When Congress and Oil Did Not Matter
There are stark similarities between the US-led intervention against Gaddafi in 2011 and the US-Israeli campaign against the Iranian theocracy. There are stark differences, too. While the former was largely heralded by Western public opinion, the latter has been met with widespread opposition. Yet, in principle, they are identical: a struggle to depose a ruthless regime. Today, Iran represents a far greater threat to its own people and the West than Gaddafi’s Libya ever did – the same Libya that Sir Anthony Giddens, writing in The Guardian, “presciently” hailed as the future “Norway of North Africa” only a few years earlier. The discrepancy in support likely stems from the geopolitical and ideological stakes: the fight against Iran is a battle for Israel’s survival and durable peace in the Middle East, whereas the intervention against Gaddafi saw Qatar joining forces with NATO (including Turkey that time).
It is ironic that while critics lambasted Trump for bypassing Congress to strike Iran, they largely ignored that Obama did the same in his attack on Libya in 2011. Obama appeared justified by humanitarian concerns – the fear that Gaddafi, as a ruthless dictator, might perpetrate atrocities against his own people. And the Iranian regime? A regime that butchered approximately 40,000 of its own citizens in a matter of days is still treated as a trustworthy interlocutor by a vast section of Western public opinion. This dismissal is driven by Foucaultian “culture” and anti-Semitism – the twin roots of Western demise and helplessness.

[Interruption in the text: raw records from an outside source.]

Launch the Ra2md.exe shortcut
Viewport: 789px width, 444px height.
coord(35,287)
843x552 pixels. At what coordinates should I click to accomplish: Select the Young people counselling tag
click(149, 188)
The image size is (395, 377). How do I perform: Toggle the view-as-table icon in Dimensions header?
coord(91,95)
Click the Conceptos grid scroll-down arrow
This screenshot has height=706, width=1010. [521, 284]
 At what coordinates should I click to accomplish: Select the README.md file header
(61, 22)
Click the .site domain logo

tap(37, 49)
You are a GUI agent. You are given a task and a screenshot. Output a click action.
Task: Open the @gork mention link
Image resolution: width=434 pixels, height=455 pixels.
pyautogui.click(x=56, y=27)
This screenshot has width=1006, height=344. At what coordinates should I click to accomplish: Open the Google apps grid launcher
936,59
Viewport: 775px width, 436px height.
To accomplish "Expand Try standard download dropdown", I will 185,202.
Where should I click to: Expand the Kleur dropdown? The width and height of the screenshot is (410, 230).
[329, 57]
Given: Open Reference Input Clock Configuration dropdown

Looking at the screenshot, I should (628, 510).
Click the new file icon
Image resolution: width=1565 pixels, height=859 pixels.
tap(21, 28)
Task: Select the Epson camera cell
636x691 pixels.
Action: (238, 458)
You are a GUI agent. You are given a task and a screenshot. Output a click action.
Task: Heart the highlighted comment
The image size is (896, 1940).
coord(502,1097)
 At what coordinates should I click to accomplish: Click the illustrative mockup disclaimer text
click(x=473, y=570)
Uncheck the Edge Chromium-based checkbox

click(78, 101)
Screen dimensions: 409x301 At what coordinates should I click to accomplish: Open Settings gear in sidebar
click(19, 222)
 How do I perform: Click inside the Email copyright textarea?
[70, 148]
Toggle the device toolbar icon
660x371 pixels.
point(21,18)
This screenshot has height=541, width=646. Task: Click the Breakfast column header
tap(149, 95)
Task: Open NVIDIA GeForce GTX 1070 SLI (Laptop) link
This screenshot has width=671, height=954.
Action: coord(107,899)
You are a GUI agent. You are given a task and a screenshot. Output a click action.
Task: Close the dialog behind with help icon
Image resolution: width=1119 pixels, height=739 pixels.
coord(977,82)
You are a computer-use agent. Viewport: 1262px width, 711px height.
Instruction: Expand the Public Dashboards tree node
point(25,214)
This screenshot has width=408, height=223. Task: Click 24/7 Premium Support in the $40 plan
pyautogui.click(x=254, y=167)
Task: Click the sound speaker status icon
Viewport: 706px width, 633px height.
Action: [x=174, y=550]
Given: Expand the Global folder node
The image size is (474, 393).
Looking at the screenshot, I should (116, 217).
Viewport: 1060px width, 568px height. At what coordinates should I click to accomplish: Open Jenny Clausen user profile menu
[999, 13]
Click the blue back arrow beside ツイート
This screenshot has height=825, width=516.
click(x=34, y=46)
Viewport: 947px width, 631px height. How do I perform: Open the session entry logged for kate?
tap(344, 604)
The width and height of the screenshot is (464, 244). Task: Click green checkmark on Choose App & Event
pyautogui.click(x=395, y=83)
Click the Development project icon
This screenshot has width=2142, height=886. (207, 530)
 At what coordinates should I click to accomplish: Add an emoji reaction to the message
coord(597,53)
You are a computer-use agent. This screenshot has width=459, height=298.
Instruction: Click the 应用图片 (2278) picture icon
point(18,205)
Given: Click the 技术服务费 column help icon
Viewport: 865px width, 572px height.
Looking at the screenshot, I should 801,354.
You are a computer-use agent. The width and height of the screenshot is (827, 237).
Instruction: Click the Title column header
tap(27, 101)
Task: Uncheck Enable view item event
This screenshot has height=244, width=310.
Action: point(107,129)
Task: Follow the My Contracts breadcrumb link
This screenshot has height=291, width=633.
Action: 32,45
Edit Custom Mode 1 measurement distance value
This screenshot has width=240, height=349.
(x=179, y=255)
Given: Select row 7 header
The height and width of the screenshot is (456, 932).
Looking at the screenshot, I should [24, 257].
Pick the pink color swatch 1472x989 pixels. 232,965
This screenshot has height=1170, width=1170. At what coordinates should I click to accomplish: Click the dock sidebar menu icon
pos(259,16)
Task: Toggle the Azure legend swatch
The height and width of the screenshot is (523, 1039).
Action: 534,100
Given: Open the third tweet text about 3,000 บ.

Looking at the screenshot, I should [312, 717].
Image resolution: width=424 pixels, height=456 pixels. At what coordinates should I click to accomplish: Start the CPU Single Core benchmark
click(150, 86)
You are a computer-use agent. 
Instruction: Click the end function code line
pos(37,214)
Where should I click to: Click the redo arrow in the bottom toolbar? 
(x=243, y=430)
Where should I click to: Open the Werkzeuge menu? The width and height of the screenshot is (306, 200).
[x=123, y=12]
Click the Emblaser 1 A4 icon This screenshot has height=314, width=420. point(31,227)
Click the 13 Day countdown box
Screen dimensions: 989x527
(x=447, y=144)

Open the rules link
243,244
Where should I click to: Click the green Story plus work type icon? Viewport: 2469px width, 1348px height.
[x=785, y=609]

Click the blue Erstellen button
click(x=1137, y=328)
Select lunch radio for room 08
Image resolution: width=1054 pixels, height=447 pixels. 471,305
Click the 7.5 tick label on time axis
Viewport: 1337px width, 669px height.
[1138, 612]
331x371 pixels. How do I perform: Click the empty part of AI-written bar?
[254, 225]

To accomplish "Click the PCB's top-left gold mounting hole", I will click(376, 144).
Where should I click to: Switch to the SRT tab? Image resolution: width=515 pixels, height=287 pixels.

Calls for a diplomatic solution to the conflict will only serve to stabilize the Iranian regime and sustain its proxies: Hezbollah, Hamas, and the Houthis. Despite the academic chatter regarding “national interest,” “geostrategy,” and “security issues,” the fall of the Iranian regime would be a monumental victory for both the West and the Middle East. It would shatter the “Axis of Evil,” weakening Russia’s regional foothold and forcing China to abandon its calculated ambiguity. Furthermore, such a shift would act as a powerful catalyst – building on the Abraham Accords – toward the widespread acceptance of Israel within the Arab world.
Yet Western public opinion remains paradoxically resistant to this outcome. It is unmoved by humanitarian concerns or the plight of millions of oppressed Iranians, including the tens of thousands slaughtered in mere days. Even the Left, which once considered it noble to dismiss economic interests, is now preoccupied with the price of oil. It remains willfully ignorant of the fact that even the Gulf monarchies have quietly aligned with Israel in the fight against evil.
Unfortunately, it turned out that few in the West care about the Iranian people, and even fewer – predictably – about Israel, and that Trump, in the end, may well have TACOed again. He had the chance to be remembered for something positive – a truly humanitarian intervention – yet he chose to let it slip into a missed opportunity. Unless he changes his mind once again.